PROBLEMA POSTO 1: Stabilisci se ciascuna affermazione concorda con il testo sul metodo massonico. Rispondi sì o no e cita alla lettera le parole del testo che lo decidono. (a) Secondo il testo, l’esistenza di un metodo massonico è stata rigorosamente dimostrata. (b) Il testo afferma che la massoneria ha il culto della libertà. (c) Il testo attribuisce a Protagora l’idea che il dubbio sia il principio primo della natura.
PROBLEMA POSTO 2: Riprendi il testo sul metodo massonico e proseguilo a partire dalla sua ultima frase.

ESTRATTO DEL TESTO:
-=-=-

Nell’affrontare l’argomento ci si imbatte subito in una prima difficoltà, per certo, non di lieve momento. Infatti, l’esistenza di un metodo massonico, mentre viene data come sussistente per antonomasia, a rigor di logica dovrebbe, invece, costituire l’oggetto di una rigorosa dimostrazione che, almeno a quanto consta, non è invece mai stata fornita.

Aggiungasi che, ove si ammetta l’esistenza di un metodo massonico, si dovrebbe contestualmente indicare in forma specifica il suo contenuto, id est il percorso che il massone dovrebbe seguire per affrontare e portare a termine la propria ricerca. Anche a questa indicazione tuttavia difetta!

Sicché la duplice lacuna (mancata dimostrazione; contenuto indefinito) sta a comprovare l’errore logico nel quale incorrono tutti gli studiosi che danno per scontata l’esistenza di un metodo massonico come un assioma.

Ai sostenitori della veduta antagonista si presenta un’ulteriore difficoltà, dal carattere non meno dirimente. La massoneria ha il culto della libertà. Sarebbe, pertanto, in contraddizione con se stessa laddove, ai propri adepti, imponesse un metodo che invece, per definizione, ripugna quel principio personale di ricerca che è il cardine assolutamente irrinunciabile del nostro credo.

Dunque è una insanabile contraddizione a non permettere la coercizione che, oltre alla via, dovrebbe pure contenere le modalità da seguire e rispettare per affrontare e portare a termine la ricerca volta all’avvicinamento della verità. Parrebbe pertanto lecito concludere sostenendo l’inesistenza di un qualsiasi metodo massonico. Quanto dire, che il metodo massonico si risolverebbe in un non-metodo.

A questa conclusione eravamo già giunti in una prima riflessione che, ulteriormente approfondita, ci ha lasciato tuttavia insoddisfatti al pari di ogni negatività. In via definitiva, optiamo pertanto per concludere nel senso che, in massoneria, non esiste il metodo, quanto, invece, una assoluta libertà di metodo.

Anzi. La massoneria è una lotta contro il metodo per la libertà del metodo.

Avverso coloro che vorrebbero imporre metodologie prefissate, per di più assolutamente prive di contenuto, noi opponiamo per l’atteggiamento libero e creativo come totalmente indispensabile per conseguire una qualche conoscenza. Senza temere di riconoscere che la scoperta possa essere frutto anche del caso e perfino della fortuna, se non addirittura della deliberata infrazione delle regole comuni.

Ciò che apre il problema di dare un contenuto alla deliberata libertà di metodo che, a nostro sommesso ma meditato avviso, significa, innanzitutto, natura composita di qualsiasi tipo di indagine dove il dubbio è il principale motore della ricerca, perché il dubbio è il principio primo della natura, secondo l’insegnamento di Protagora.

-=-=-

ESTRATTI DEI DATI:
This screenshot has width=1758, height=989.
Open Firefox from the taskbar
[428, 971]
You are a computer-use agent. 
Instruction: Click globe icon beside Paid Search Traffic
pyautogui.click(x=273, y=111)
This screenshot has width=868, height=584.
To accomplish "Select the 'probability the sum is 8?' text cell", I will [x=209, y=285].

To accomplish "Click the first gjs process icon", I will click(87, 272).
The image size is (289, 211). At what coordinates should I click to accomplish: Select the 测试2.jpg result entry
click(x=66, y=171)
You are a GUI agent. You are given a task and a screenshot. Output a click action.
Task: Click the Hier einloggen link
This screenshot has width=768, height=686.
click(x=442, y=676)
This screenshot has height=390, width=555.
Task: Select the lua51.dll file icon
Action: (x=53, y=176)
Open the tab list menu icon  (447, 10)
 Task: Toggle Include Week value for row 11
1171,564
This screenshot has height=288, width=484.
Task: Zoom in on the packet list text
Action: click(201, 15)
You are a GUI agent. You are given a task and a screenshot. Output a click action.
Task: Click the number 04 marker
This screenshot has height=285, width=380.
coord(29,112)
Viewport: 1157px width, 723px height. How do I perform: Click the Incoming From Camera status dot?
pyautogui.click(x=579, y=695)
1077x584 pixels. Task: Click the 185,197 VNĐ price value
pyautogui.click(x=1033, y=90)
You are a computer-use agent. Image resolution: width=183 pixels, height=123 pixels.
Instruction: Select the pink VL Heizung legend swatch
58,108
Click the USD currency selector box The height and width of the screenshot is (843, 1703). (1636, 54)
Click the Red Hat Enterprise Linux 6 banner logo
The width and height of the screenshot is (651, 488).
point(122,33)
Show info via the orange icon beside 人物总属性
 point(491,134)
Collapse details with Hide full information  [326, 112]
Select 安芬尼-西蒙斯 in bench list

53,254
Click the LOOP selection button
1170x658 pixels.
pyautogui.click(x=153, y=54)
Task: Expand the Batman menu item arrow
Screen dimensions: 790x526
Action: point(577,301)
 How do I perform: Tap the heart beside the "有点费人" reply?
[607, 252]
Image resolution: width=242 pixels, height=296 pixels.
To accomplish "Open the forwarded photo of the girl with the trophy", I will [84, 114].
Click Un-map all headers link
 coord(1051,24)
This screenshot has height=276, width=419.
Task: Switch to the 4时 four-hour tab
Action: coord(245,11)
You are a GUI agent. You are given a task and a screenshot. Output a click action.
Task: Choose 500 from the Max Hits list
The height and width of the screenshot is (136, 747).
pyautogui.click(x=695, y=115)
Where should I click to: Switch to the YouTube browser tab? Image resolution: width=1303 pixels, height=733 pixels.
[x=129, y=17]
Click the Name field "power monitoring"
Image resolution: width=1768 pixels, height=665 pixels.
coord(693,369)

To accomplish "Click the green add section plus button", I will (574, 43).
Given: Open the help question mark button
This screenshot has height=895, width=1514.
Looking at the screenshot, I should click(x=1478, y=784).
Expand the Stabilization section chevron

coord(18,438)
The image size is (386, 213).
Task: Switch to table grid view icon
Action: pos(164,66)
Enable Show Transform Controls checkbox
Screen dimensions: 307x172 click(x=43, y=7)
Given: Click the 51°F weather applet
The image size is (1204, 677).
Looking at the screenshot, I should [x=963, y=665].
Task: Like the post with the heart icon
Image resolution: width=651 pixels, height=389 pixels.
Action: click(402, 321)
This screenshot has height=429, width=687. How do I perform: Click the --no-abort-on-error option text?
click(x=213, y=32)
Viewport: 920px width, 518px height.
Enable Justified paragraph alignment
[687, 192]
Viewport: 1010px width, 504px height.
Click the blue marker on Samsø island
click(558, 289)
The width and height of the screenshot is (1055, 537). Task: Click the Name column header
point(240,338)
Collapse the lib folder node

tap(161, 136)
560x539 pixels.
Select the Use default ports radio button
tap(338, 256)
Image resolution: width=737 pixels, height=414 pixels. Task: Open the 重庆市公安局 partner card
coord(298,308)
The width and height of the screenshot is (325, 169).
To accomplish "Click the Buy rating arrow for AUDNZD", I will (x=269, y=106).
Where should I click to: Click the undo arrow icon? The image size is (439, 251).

-=-=-

RISPOSTA 1:
(a) No: «non è invece mai stata fornita».
(b) Sì: «La massoneria ha il culto della libertà.»
(c) Sì: «il dubbio è il principio primo della natura, secondo l’insegnamento di Protagora».

RISPOSTA 2:
L’attitudine al dubbio origina poi una interrogazione continua, nel quale contesto non ha peraltro spazio la ragione irragionevole, per tale dovendosi intendere quella che non conosce limiti, sebbene non possa fungere da padrone neppure da padrone la ragione ragionevole, che è strumento di piombo e di cera. Di piombo, perché è faticoso a maneggiarsi, di cera perché adattabile ad ogni situazione. Sicché non resta che l’abilità di saperlo modellare e utilizzare. Mai però con risultati definitivi per una pluralità di motivi che non sarà inutile specificare.

Innanzitutto, perché muta il soggetto che indaga, così come muta l’oggetto di volta in volta descritto nei suoi diversi aspetti e nei suoi diversi punti di riferimento assunti. Sicché l’instabilità strutturale sussistente fra il soggetto e l’oggetto, mentre lascia ampi margini di incertezza, trasforma nel contempo l’uomo sempre in una sorta di tirocinante, una specie di essere in prova. Ammettere poi tutto questo – come è doveroso sottolineare – non significa affatto contraddire la verità, quanto, invece, servirla per ciò che autenticamente è.

In secondo luogo, perché la regola della ragione raziocinante è l’analisi. La ragione, per definizione, nomotizza e divide la realtà. Con il risultato finale che si preclude una visione totalizzante, proprio perché la ragione incalza la realtà, ma subito la spezza e la frantuma. Anche se ha poi la pretesa di cogliere la res sotto i verba.

Alla ragione, presunto criterio principe della conoscenza, preferiamo la ragione – settaccio, a motivo che, alla stessa, può essere affidato unicamente lo scopo di realizzare il compito, per quanto complesso, della sistemazione attraverso il vaglio critico.

Molto più produttiva di risultati ci appare, invece, la intuizione che, della realtà, ha una visione omnicomprensiva, anche se ciò – ovviamente – non significa l’abbandono della ragione raziocinante perché, come conviene ribadire, questo tipo di ragione è chiamato a misurare, a pesare, a bilanciare e controbilanciare.

La ragione raziocinante, per esprimerci in termini massonici, è – e rimane – il compasso che libera dai pregiudizi e dall’intolleranza, vale a dire dai metalli che tiranneggiano l’uomo, mescolanza di beni e mali perché beni e mali sono consustanziali al vivere. Così come complesso di cose opposte fra loro è la realtà. Sicché, per conoscere, più che sulla identità e sulla similitudine, si deve invece far leva sulla diversità. È per questo, ad esempio, che la vera istruzione avviene più per contrasto che per esempio.

Nella composta libertà di metodo, può trovare spazio perfino la immaginazione che, in quanto seme e indizio del nuovo, apre al pensiero vie nuove in precedenza sconosciute, con quel sapere aude che è annuncio di conquiste frutto dell’insperato.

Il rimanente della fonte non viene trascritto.